What to work on |
Identify and copy every line of the data below that contains the string "Task", treating uppercase and lowercase letters as distinct.

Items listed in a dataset
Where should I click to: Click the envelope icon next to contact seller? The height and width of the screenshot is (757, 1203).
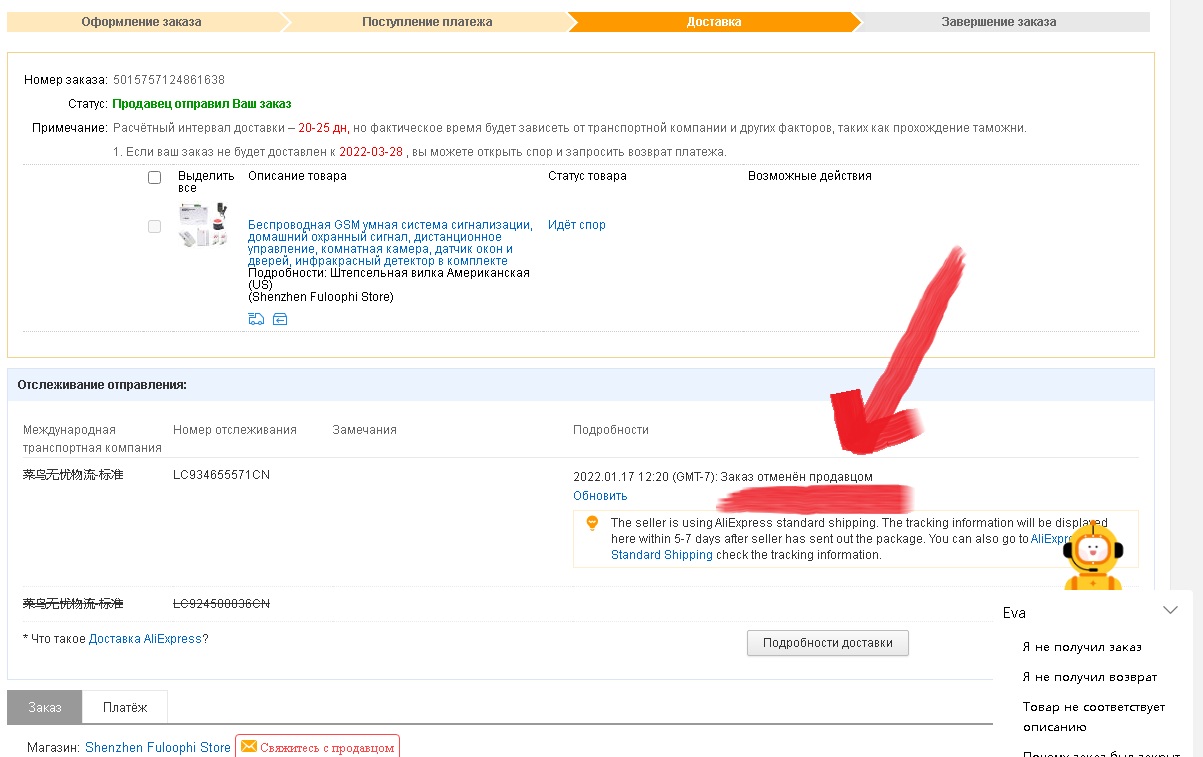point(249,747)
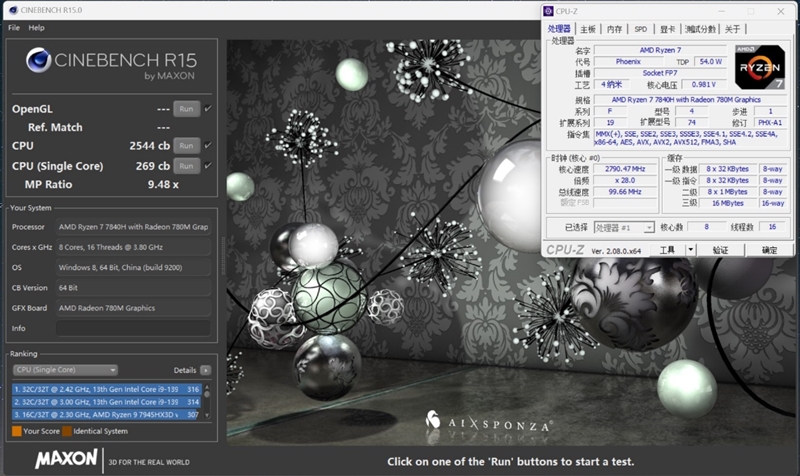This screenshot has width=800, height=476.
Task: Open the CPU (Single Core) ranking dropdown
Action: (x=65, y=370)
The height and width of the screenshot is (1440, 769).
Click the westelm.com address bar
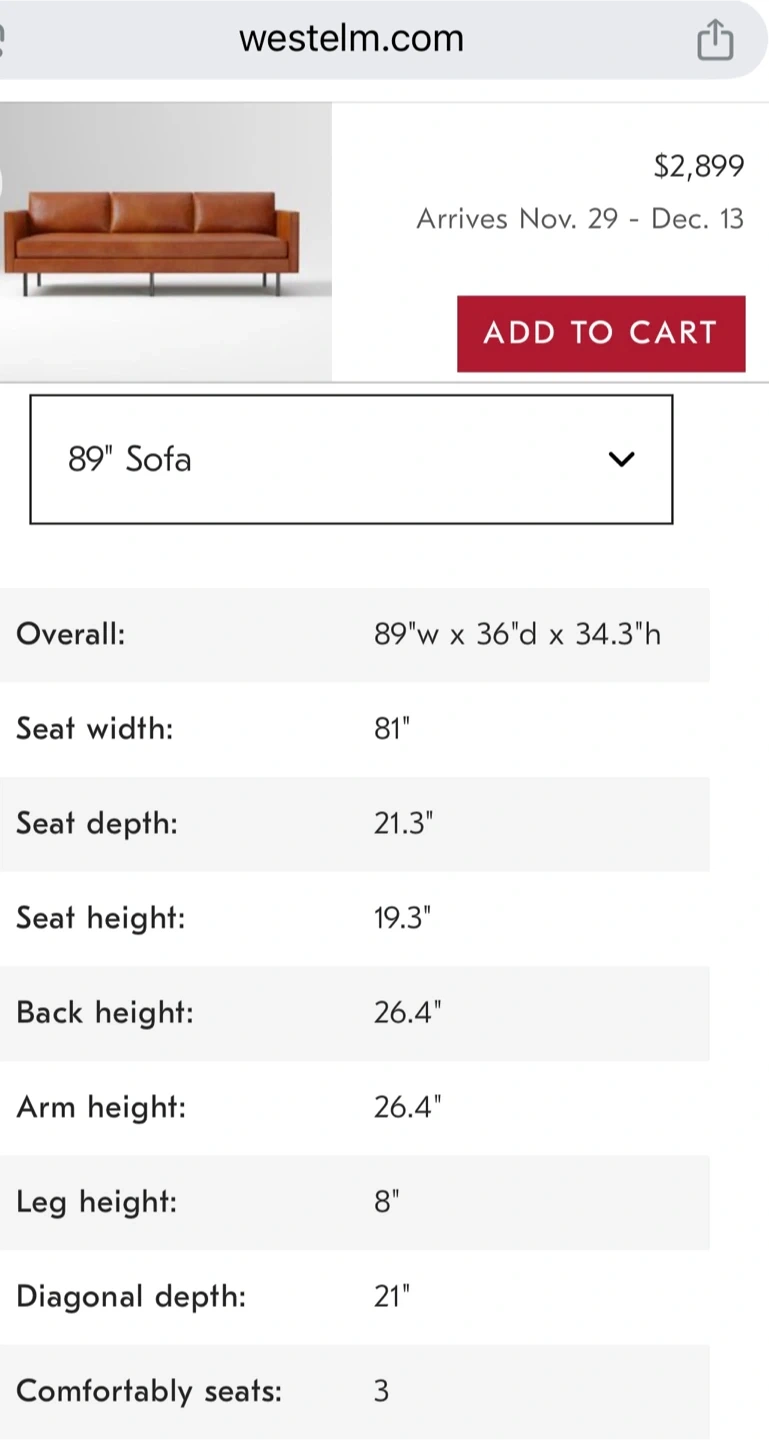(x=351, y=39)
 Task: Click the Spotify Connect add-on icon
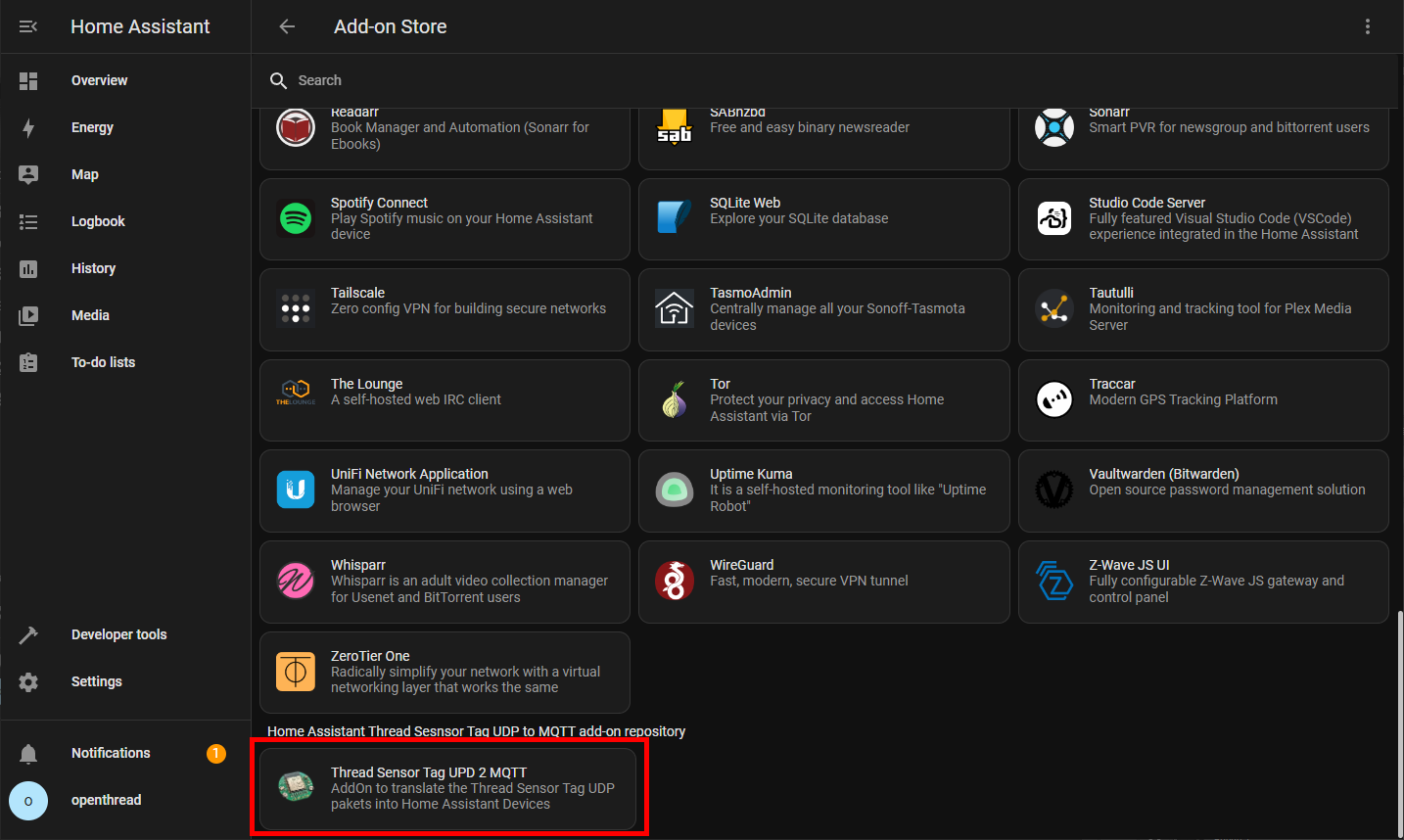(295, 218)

---

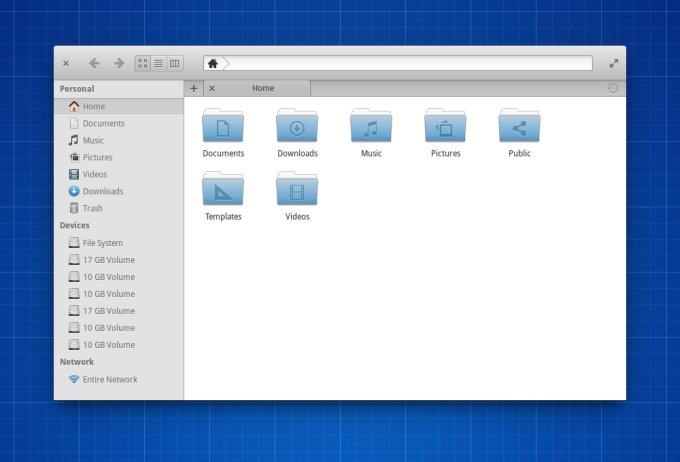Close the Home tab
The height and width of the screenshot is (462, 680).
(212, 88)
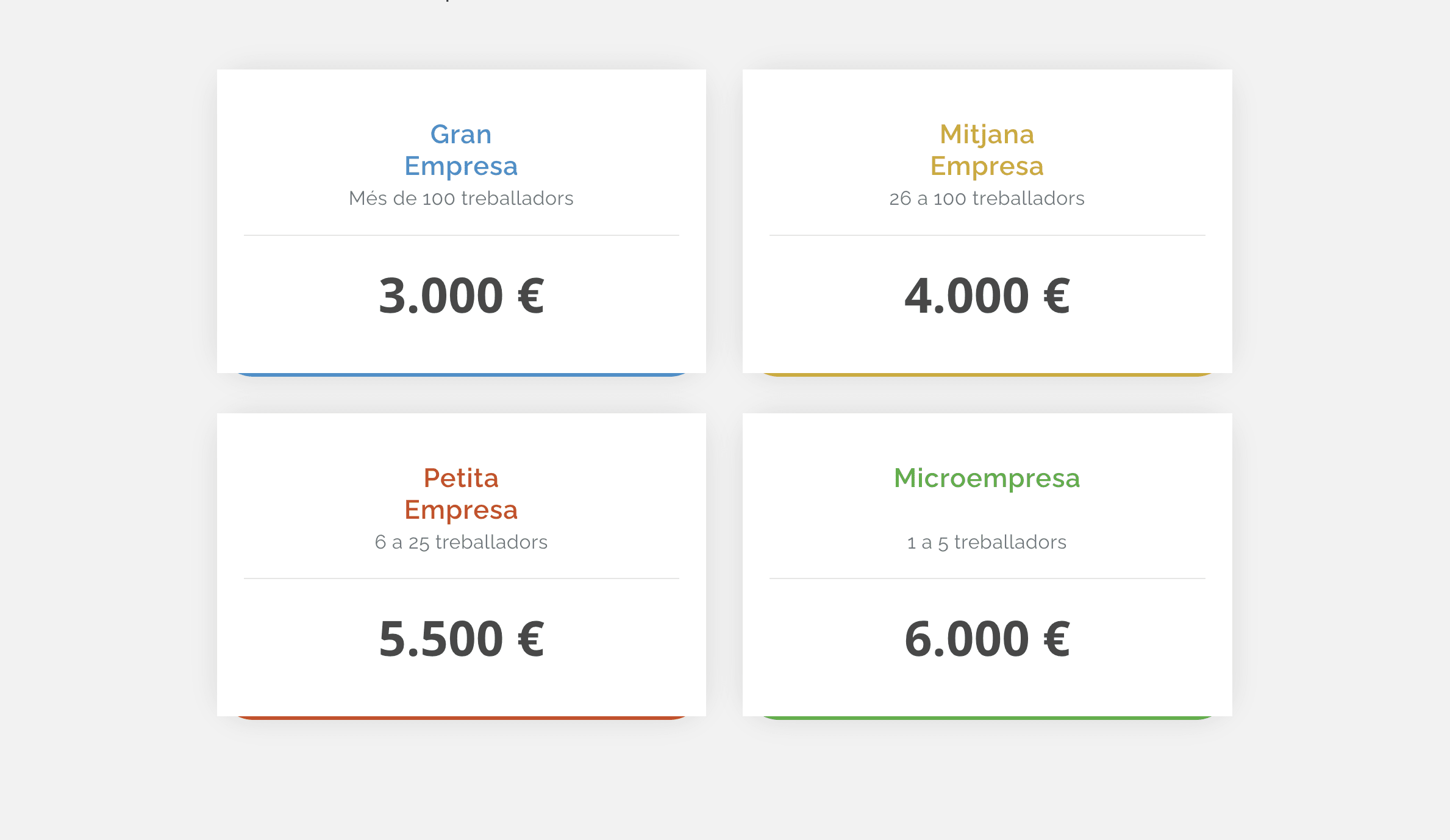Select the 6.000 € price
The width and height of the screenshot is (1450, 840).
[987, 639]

Solved exercise |
Task: Open the CPU (Single Core) ranking dropdown
 Task: Click the Spotify Connect add-on icon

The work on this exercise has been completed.